§ WHAT IS NEEDED
Copy the records below word for word, covering every one of them.

==== DATASET ENTRIES ====

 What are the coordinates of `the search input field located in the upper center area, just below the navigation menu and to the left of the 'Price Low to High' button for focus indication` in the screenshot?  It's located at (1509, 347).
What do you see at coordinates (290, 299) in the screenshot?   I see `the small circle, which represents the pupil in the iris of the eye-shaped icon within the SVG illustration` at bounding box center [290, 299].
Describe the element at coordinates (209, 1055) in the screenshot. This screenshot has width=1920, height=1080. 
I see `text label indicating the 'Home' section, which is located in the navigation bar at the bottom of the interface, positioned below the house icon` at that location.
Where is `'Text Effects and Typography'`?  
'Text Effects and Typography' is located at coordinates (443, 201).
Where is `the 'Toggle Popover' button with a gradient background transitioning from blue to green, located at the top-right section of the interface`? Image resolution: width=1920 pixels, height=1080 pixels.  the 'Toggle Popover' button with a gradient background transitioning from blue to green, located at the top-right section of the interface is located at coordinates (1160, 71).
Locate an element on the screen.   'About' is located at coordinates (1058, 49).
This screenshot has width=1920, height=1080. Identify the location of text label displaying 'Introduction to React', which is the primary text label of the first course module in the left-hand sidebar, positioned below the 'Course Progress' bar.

====

§ FINISHED TASK
 What are the coordinates of `the search input field located in the upper center area, just below the navigation menu and to the left of the 'Price Low to High' button for focus indication` in the screenshot?  It's located at (1509, 347).
What do you see at coordinates (290, 299) in the screenshot?   I see `the small circle, which represents the pupil in the iris of the eye-shaped icon within the SVG illustration` at bounding box center [290, 299].
Describe the element at coordinates (209, 1055) in the screenshot. This screenshot has width=1920, height=1080. 
I see `text label indicating the 'Home' section, which is located in the navigation bar at the bottom of the interface, positioned below the house icon` at that location.
Where is `'Text Effects and Typography'`?  
'Text Effects and Typography' is located at coordinates (443, 201).
Where is `the 'Toggle Popover' button with a gradient background transitioning from blue to green, located at the top-right section of the interface`? Image resolution: width=1920 pixels, height=1080 pixels.  the 'Toggle Popover' button with a gradient background transitioning from blue to green, located at the top-right section of the interface is located at coordinates (1160, 71).
Locate an element on the screen.   'About' is located at coordinates (1058, 49).
This screenshot has width=1920, height=1080. Identify the location of text label displaying 'Introduction to React', which is the primary text label of the first course module in the left-hand sidebar, positioned below the 'Course Progress' bar.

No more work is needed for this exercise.